An image-free, exact copy of the records below is required.

*-*-*

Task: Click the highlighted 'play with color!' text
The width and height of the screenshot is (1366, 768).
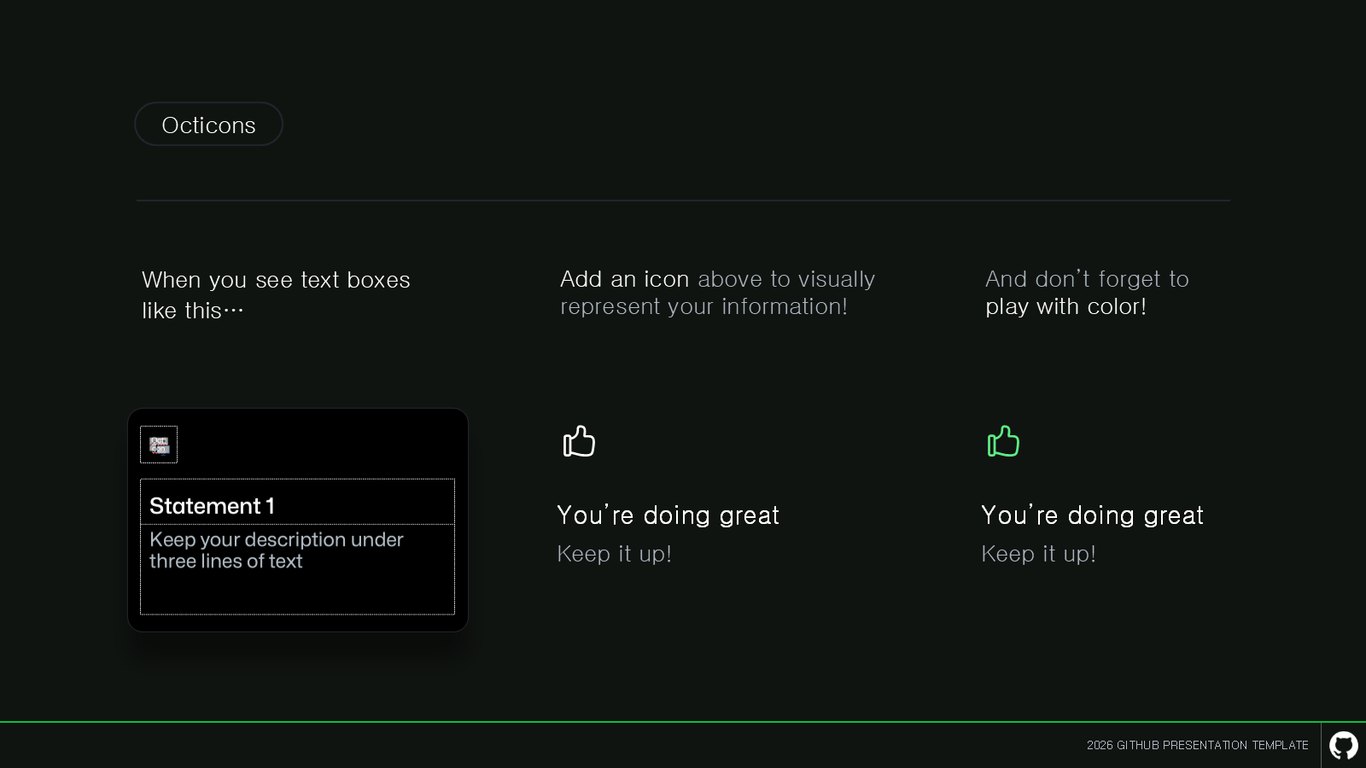Action: pos(1066,307)
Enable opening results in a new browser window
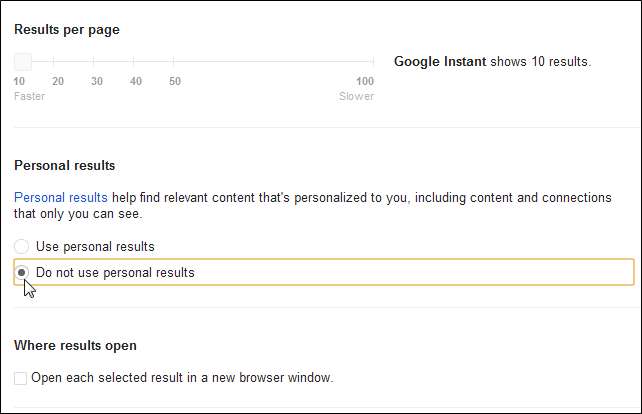 (21, 378)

*-*-*

§ TASK SOLUTION:
Task: Click the highlighted 'play with color!' text
The width and height of the screenshot is (1366, 768).
Action: pos(1066,307)
Enable opening results in a new browser window
 (21, 378)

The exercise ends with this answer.